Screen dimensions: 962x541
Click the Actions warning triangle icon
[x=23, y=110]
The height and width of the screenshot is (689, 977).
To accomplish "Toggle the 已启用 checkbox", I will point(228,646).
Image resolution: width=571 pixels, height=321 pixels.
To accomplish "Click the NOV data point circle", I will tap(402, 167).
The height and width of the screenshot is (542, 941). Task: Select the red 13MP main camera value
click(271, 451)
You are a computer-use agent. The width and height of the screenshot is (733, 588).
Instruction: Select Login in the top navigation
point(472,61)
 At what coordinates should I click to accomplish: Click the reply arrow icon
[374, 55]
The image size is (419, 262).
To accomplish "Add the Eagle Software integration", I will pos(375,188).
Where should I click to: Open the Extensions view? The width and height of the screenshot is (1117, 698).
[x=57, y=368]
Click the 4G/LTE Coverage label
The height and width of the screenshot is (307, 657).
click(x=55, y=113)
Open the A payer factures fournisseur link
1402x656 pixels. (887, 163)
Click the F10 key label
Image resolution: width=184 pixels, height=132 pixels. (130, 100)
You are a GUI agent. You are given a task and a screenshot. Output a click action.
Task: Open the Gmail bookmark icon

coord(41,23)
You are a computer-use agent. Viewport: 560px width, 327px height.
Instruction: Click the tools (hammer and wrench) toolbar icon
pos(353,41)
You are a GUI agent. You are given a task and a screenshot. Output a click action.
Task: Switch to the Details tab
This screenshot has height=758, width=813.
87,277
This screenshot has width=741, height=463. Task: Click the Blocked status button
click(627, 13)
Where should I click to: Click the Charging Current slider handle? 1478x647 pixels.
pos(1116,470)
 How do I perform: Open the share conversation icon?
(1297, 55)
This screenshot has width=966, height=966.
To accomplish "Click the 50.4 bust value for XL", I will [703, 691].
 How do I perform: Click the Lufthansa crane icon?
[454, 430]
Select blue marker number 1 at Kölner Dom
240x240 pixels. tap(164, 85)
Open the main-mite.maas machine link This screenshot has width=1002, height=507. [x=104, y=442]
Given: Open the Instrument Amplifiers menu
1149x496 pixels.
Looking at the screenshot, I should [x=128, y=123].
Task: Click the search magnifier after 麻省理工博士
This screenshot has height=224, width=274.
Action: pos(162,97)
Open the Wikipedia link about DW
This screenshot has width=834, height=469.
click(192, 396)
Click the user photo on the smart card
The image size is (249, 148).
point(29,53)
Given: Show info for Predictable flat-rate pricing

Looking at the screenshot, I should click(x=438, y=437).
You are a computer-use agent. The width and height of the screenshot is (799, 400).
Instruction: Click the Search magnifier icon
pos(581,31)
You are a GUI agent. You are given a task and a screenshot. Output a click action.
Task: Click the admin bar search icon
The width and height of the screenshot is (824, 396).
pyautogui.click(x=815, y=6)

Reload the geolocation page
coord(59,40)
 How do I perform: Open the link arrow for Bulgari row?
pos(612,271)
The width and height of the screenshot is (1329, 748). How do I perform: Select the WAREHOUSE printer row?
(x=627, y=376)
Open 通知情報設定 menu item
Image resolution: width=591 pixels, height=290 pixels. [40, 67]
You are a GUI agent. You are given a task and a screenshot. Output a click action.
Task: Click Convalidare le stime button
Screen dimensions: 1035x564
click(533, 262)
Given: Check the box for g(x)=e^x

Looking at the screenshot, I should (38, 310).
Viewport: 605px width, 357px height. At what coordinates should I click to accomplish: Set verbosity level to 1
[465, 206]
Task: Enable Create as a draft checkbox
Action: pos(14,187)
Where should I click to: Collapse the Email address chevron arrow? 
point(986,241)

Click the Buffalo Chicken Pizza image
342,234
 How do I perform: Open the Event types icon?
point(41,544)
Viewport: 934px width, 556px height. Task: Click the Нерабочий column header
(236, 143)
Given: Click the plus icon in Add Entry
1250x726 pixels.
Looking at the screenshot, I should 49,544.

EXERCISE: What you should output is every line of the records above, from the first through the line containing "Image resolution: width=571", unchanged.

ANSWER TO THE PROBLEM:
Screen dimensions: 962x541
Click the Actions warning triangle icon
[x=23, y=110]
The height and width of the screenshot is (689, 977).
To accomplish "Toggle the 已启用 checkbox", I will point(228,646).
Image resolution: width=571 pixels, height=321 pixels.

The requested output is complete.